Mythos raises the ceiling on what AI can do in cybersecurity tasks. It discovers zero-day vulnerabilities in codebases that previous models could not find. It reverse-engineers complex systems. It constructs sophisticated, multi-path exploits at scale. The capabilities that were previously accessible only to well-funded nation-state actors can now be replicated by a far broader set of threat actors. No longer do you need teams of expert reverse engineers and months of reconnaissance.

The threat landscape is structurally shifting. We will be determined by our ability to shift our defense in kind. Quickly.

Where AI in defense needs to go first

The industry is converging, rightly, on vulnerability research and remediation as the priority. Scanning your own codebase with the same class of models that attackers are using is a clear first step. In many cases, defenders actually have an asymmetric advantage here, as we have better access to our own code than attackers do.

The harder problem is remediation. We already carry significant backlogs of unresolved, sometimes exploitable, vulnerabilities. Unlike an attacker who has nothing to lose, defenders cannot afford mistakes. Our systems are in production. Downtime has real costs. The asymmetry of attacker agility versus defender accountability is where the gap widens.

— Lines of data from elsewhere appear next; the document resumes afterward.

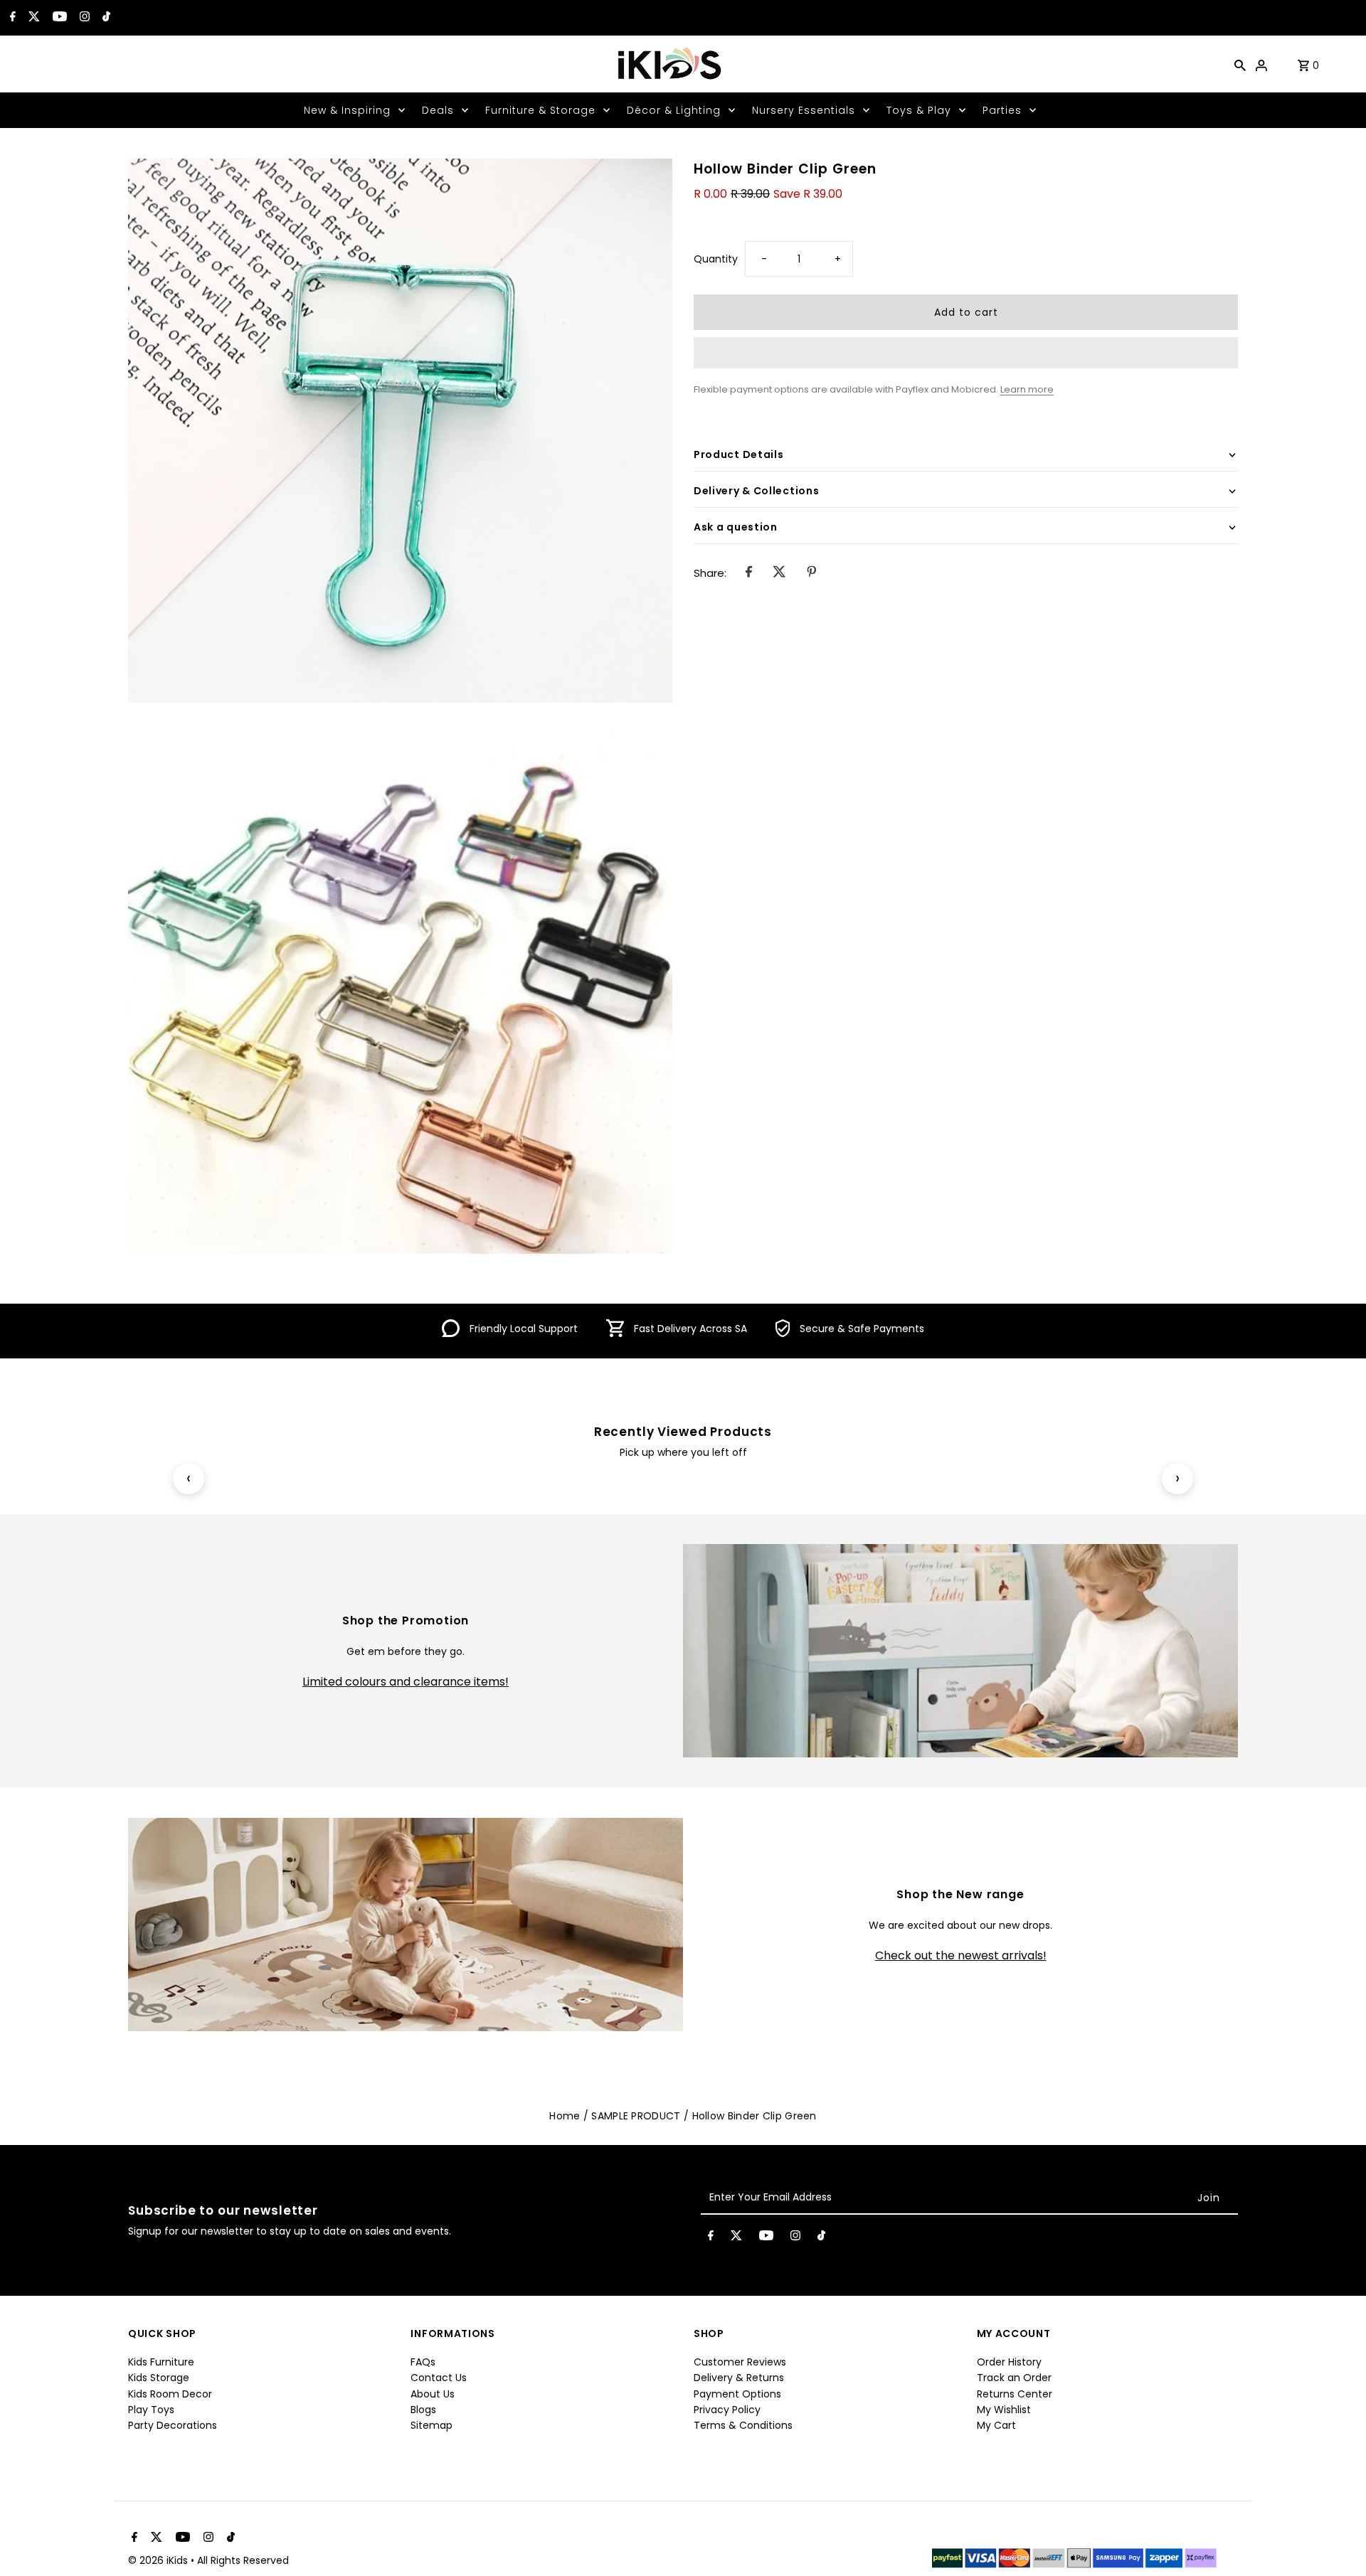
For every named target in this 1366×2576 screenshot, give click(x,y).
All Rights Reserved (243, 2560)
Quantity (716, 259)
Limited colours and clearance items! (405, 1682)
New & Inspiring (347, 110)
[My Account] (1261, 64)
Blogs (423, 2409)
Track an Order (1014, 2377)
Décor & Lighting (674, 110)
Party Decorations (172, 2425)
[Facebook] (11, 18)
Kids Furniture (161, 2362)
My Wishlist (1004, 2409)
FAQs (423, 2362)
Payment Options (737, 2394)
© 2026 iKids (159, 2560)
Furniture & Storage (540, 110)
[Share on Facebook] (749, 573)
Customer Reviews (740, 2362)
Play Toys (151, 2409)
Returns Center (1014, 2394)
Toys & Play (918, 110)
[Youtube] (58, 18)
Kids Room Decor (170, 2394)
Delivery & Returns (739, 2377)
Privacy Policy (727, 2409)
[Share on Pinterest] (811, 573)
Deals (438, 110)
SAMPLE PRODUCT (635, 2116)
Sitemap (431, 2425)
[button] (966, 352)
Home (564, 2116)
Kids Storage (158, 2377)
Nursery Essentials (803, 110)
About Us (433, 2394)
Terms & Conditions (743, 2425)
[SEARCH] (1240, 64)
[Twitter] (32, 18)
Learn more (1027, 389)
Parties (1002, 110)
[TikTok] (104, 18)
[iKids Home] (669, 64)
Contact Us (439, 2377)
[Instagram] (83, 18)
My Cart (996, 2425)
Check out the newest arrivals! (961, 1956)
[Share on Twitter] (779, 573)
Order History (1009, 2362)
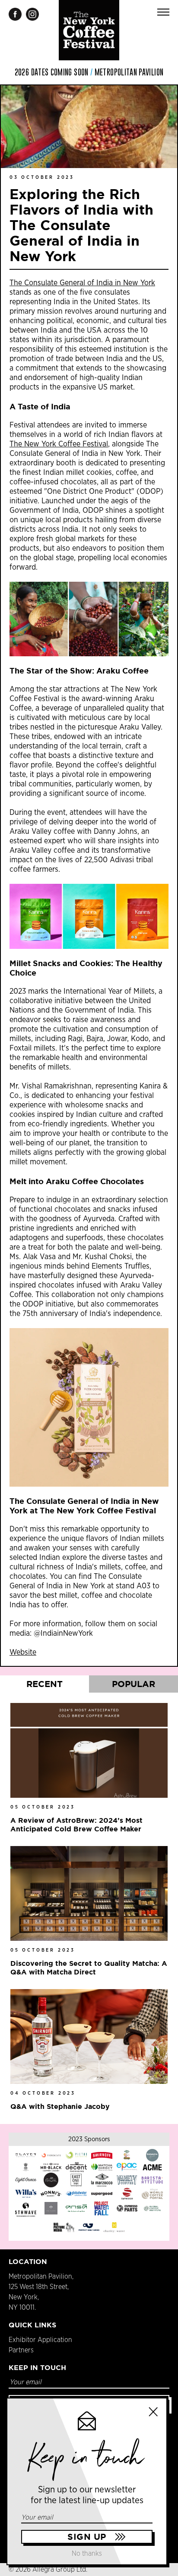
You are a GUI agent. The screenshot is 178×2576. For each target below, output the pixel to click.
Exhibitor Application (40, 2339)
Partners (21, 2350)
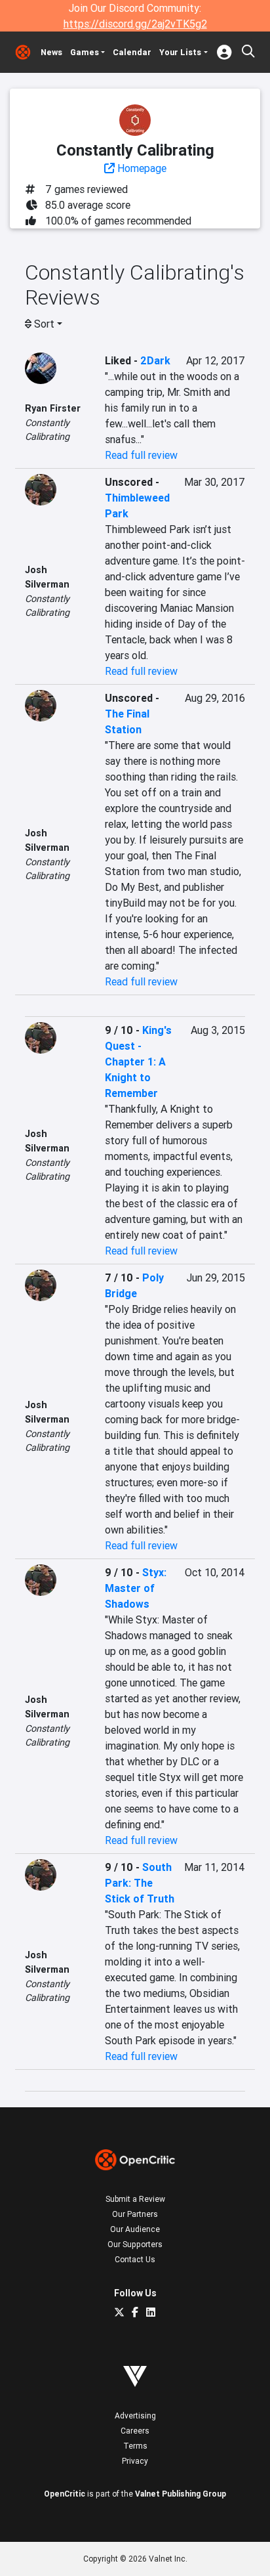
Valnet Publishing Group (180, 2494)
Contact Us (135, 2259)
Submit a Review (135, 2199)
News (51, 52)
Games (84, 52)
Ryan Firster (53, 408)
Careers (135, 2431)
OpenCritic (64, 2494)
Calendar (132, 52)
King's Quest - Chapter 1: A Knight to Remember (138, 1061)
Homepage (140, 168)
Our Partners (135, 2214)
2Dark (155, 360)
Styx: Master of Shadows (135, 1588)
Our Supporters (135, 2244)
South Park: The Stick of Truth (139, 1882)
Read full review (141, 455)
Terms (135, 2446)
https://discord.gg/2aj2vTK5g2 (135, 23)
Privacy (135, 2461)
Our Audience (135, 2229)
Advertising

AI-assisted vulnerability remediation at scale is necessary. But it is not a solved problem, and any honest assessment of the landscape has to acknowledge that.

What this means for security operations

The idea of static detections designed to discover dynamic adversaries is fundamentally misguided. The future is better trip wires and an assume-breach mentality.

For SOC teams, the implications are direct. The scale and complexity of attacks is accelerating. We should expect a higher volume of sophisticated attacks that actively evade detection, that do not conform to known signatures or behavioral patterns, and that are designed from the ground up to stay invisible.

This breaks the model that most SOC programs are built on. The idea of maintaining a library of static detections to catch dynamic adversaries has always had limits. Those limits are now being exposed in real time.

What we need instead is the ability to detect a high volume of low-fidelity signals, such as anomalies in endpoint behavior, data access patterns, email activity, network flows, and identity. This requires teams to investigate each one as if it were the leading edge of a sophisticated breach. Not because every alert is a nation-state intrusion, but rather, we should expect that a higher percentage now may be.

The question is no longer whether to adopt AI in security operations. This is clearly needed. We cannot scale defenses solely on human labor. 

The question is how to do it in a way that actually works inside the operational reality that security teams live in.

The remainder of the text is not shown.